> **Task requirements**: Given the records below, transcribe each of them exactly.

> **Exercise data**:
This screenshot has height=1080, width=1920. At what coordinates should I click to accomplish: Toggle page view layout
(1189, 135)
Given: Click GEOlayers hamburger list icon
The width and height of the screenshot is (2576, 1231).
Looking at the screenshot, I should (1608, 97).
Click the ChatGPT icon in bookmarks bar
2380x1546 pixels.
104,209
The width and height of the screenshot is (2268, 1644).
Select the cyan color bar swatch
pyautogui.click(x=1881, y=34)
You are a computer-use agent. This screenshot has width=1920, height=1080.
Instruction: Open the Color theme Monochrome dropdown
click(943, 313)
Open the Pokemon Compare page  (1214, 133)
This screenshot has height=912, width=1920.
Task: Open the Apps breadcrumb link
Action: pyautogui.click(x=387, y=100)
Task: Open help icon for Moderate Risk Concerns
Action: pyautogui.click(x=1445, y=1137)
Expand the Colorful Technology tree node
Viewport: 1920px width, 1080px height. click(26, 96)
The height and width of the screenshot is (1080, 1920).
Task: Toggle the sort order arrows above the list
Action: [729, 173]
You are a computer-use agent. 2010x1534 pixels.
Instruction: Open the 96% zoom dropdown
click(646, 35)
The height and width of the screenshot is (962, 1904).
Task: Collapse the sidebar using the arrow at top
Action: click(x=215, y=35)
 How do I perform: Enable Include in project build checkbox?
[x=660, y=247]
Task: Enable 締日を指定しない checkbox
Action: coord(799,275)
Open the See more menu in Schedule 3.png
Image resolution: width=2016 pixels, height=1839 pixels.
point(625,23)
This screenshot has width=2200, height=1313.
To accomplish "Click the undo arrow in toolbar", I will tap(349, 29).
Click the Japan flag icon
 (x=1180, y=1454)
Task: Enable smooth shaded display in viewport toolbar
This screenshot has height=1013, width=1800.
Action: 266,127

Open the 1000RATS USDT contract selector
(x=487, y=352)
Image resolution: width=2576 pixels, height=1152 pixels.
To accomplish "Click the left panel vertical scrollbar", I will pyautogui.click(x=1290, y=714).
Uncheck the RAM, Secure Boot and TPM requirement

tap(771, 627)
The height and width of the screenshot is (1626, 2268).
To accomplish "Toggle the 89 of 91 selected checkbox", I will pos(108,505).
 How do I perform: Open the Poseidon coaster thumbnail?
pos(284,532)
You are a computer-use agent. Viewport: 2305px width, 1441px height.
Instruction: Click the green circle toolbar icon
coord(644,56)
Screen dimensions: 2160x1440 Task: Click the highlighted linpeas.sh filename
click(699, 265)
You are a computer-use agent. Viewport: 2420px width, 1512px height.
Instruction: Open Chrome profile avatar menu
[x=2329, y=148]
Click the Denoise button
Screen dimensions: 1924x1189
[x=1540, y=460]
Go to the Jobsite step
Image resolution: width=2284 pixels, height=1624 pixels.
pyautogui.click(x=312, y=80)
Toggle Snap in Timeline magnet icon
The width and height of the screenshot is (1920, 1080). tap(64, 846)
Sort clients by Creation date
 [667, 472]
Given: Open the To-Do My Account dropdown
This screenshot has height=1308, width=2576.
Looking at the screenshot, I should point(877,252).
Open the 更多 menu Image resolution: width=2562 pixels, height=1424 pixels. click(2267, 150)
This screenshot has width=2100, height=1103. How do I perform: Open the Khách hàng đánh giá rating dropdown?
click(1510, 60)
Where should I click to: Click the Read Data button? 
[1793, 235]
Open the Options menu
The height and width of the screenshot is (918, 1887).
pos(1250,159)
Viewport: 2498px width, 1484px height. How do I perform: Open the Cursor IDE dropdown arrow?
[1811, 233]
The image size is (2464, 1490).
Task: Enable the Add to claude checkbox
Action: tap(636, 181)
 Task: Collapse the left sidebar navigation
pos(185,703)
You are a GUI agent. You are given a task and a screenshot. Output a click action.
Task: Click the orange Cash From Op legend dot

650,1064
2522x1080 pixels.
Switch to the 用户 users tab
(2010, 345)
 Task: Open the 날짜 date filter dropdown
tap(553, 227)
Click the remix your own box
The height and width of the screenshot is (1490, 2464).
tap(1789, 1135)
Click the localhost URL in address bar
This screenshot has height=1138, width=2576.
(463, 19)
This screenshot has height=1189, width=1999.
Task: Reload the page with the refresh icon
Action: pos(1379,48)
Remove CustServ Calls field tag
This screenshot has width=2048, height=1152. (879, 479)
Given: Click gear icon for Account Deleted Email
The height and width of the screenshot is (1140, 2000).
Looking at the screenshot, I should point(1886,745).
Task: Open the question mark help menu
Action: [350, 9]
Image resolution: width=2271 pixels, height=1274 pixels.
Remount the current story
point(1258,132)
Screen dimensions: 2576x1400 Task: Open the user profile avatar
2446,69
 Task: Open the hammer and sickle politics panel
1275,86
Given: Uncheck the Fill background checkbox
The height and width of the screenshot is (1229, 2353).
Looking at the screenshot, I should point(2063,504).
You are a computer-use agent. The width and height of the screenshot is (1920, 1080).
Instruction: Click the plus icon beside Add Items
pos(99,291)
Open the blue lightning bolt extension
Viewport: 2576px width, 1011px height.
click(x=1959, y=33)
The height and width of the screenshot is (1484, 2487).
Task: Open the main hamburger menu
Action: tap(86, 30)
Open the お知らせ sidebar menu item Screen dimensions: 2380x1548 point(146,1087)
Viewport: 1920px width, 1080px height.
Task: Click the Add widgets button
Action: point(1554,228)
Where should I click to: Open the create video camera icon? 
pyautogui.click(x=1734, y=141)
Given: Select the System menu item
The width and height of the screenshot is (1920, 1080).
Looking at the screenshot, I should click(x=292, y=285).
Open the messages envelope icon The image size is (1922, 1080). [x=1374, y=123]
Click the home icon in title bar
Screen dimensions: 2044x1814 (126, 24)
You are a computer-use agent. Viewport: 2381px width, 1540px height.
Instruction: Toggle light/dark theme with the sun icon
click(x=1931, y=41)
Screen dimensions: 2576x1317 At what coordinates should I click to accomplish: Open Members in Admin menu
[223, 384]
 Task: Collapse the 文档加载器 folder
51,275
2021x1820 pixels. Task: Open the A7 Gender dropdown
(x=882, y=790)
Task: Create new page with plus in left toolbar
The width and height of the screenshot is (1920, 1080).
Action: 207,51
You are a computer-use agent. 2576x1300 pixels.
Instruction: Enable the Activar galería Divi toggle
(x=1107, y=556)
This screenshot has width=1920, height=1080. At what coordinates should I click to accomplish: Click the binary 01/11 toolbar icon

> **Finished task**:
This screenshot has height=1080, width=1920. At what coordinates should I click to accomplish: Toggle page view layout
(1189, 135)
Given: Click GEOlayers hamburger list icon
The width and height of the screenshot is (2576, 1231).
Looking at the screenshot, I should (1608, 97).
Click the ChatGPT icon in bookmarks bar
2380x1546 pixels.
104,209
The width and height of the screenshot is (2268, 1644).
Select the cyan color bar swatch
pyautogui.click(x=1881, y=34)
You are a computer-use agent. This screenshot has width=1920, height=1080.
Instruction: Open the Color theme Monochrome dropdown
click(943, 313)
Open the Pokemon Compare page  (1214, 133)
This screenshot has height=912, width=1920.
Task: Open the Apps breadcrumb link
Action: pyautogui.click(x=387, y=100)
Task: Open help icon for Moderate Risk Concerns
Action: pyautogui.click(x=1445, y=1137)
Expand the Colorful Technology tree node
Viewport: 1920px width, 1080px height. click(26, 96)
The height and width of the screenshot is (1080, 1920).
Task: Toggle the sort order arrows above the list
Action: [729, 173]
You are a computer-use agent. 2010x1534 pixels.
Instruction: Open the 96% zoom dropdown
click(646, 35)
The height and width of the screenshot is (962, 1904).
Task: Collapse the sidebar using the arrow at top
Action: click(x=215, y=35)
 How do I perform: Enable Include in project build checkbox?
[x=660, y=247]
Task: Enable 締日を指定しない checkbox
Action: coord(799,275)
Open the See more menu in Schedule 3.png
Image resolution: width=2016 pixels, height=1839 pixels.
point(625,23)
This screenshot has width=2200, height=1313.
To accomplish "Click the undo arrow in toolbar", I will tap(349, 29).
Click the Japan flag icon
 (x=1180, y=1454)
Task: Enable smooth shaded display in viewport toolbar
This screenshot has height=1013, width=1800.
Action: 266,127

Open the 1000RATS USDT contract selector
(x=487, y=352)
Image resolution: width=2576 pixels, height=1152 pixels.
To accomplish "Click the left panel vertical scrollbar", I will pyautogui.click(x=1290, y=714).
Uncheck the RAM, Secure Boot and TPM requirement

tap(771, 627)
The height and width of the screenshot is (1626, 2268).
To accomplish "Toggle the 89 of 91 selected checkbox", I will pos(108,505).
 How do I perform: Open the Poseidon coaster thumbnail?
pos(284,532)
You are a computer-use agent. Viewport: 2305px width, 1441px height.
Instruction: Click the green circle toolbar icon
coord(644,56)
Screen dimensions: 2160x1440 Task: Click the highlighted linpeas.sh filename
click(699, 265)
You are a computer-use agent. Viewport: 2420px width, 1512px height.
Instruction: Open Chrome profile avatar menu
[x=2329, y=148]
Click the Denoise button
Screen dimensions: 1924x1189
[x=1540, y=460]
Go to the Jobsite step
Image resolution: width=2284 pixels, height=1624 pixels.
pyautogui.click(x=312, y=80)
Toggle Snap in Timeline magnet icon
The width and height of the screenshot is (1920, 1080). tap(64, 846)
Sort clients by Creation date
 [667, 472]
Given: Open the To-Do My Account dropdown
This screenshot has height=1308, width=2576.
Looking at the screenshot, I should point(877,252).
Open the 更多 menu Image resolution: width=2562 pixels, height=1424 pixels. click(2267, 150)
This screenshot has width=2100, height=1103. How do I perform: Open the Khách hàng đánh giá rating dropdown?
click(1510, 60)
Where should I click to: Click the Read Data button? 
[1793, 235]
Open the Options menu
The height and width of the screenshot is (918, 1887).
pos(1250,159)
Viewport: 2498px width, 1484px height. How do I perform: Open the Cursor IDE dropdown arrow?
[1811, 233]
The image size is (2464, 1490).
Task: Enable the Add to claude checkbox
Action: tap(636, 181)
 Task: Collapse the left sidebar navigation
pos(185,703)
You are a GUI agent. You are given a task and a screenshot. Output a click action.
Task: Click the orange Cash From Op legend dot

650,1064
2522x1080 pixels.
Switch to the 用户 users tab
(2010, 345)
 Task: Open the 날짜 date filter dropdown
tap(553, 227)
Click the remix your own box
The height and width of the screenshot is (1490, 2464).
tap(1789, 1135)
Click the localhost URL in address bar
This screenshot has height=1138, width=2576.
(463, 19)
This screenshot has height=1189, width=1999.
Task: Reload the page with the refresh icon
Action: pos(1379,48)
Remove CustServ Calls field tag
This screenshot has width=2048, height=1152. (879, 479)
Given: Click gear icon for Account Deleted Email
The height and width of the screenshot is (1140, 2000).
Looking at the screenshot, I should point(1886,745).
Task: Open the question mark help menu
Action: [350, 9]
Image resolution: width=2271 pixels, height=1274 pixels.
Remount the current story
point(1258,132)
Screen dimensions: 2576x1400 Task: Open the user profile avatar
2446,69
 Task: Open the hammer and sickle politics panel
1275,86
Given: Uncheck the Fill background checkbox
The height and width of the screenshot is (1229, 2353).
Looking at the screenshot, I should point(2063,504).
You are a computer-use agent. The width and height of the screenshot is (1920, 1080).
Instruction: Click the plus icon beside Add Items
pos(99,291)
Open the blue lightning bolt extension
Viewport: 2576px width, 1011px height.
click(x=1959, y=33)
The height and width of the screenshot is (1484, 2487).
Task: Open the main hamburger menu
Action: tap(86, 30)
Open the お知らせ sidebar menu item Screen dimensions: 2380x1548 point(146,1087)
Viewport: 1920px width, 1080px height.
Task: Click the Add widgets button
Action: point(1554,228)
Where should I click to: Open the create video camera icon? 
pyautogui.click(x=1734, y=141)
Given: Select the System menu item
The width and height of the screenshot is (1920, 1080).
Looking at the screenshot, I should click(x=292, y=285).
Open the messages envelope icon The image size is (1922, 1080). [x=1374, y=123]
Click the home icon in title bar
Screen dimensions: 2044x1814 (126, 24)
You are a computer-use agent. Viewport: 2381px width, 1540px height.
Instruction: Toggle light/dark theme with the sun icon
click(x=1931, y=41)
Screen dimensions: 2576x1317 At what coordinates should I click to accomplish: Open Members in Admin menu
[223, 384]
 Task: Collapse the 文档加载器 folder
51,275
2021x1820 pixels. Task: Open the A7 Gender dropdown
(x=882, y=790)
Task: Create new page with plus in left toolbar
The width and height of the screenshot is (1920, 1080).
Action: 207,51
You are a computer-use agent. 2576x1300 pixels.
Instruction: Enable the Activar galería Divi toggle
(x=1107, y=556)
This screenshot has width=1920, height=1080. At what coordinates should I click to accomplish: Click the binary 01/11 toolbar icon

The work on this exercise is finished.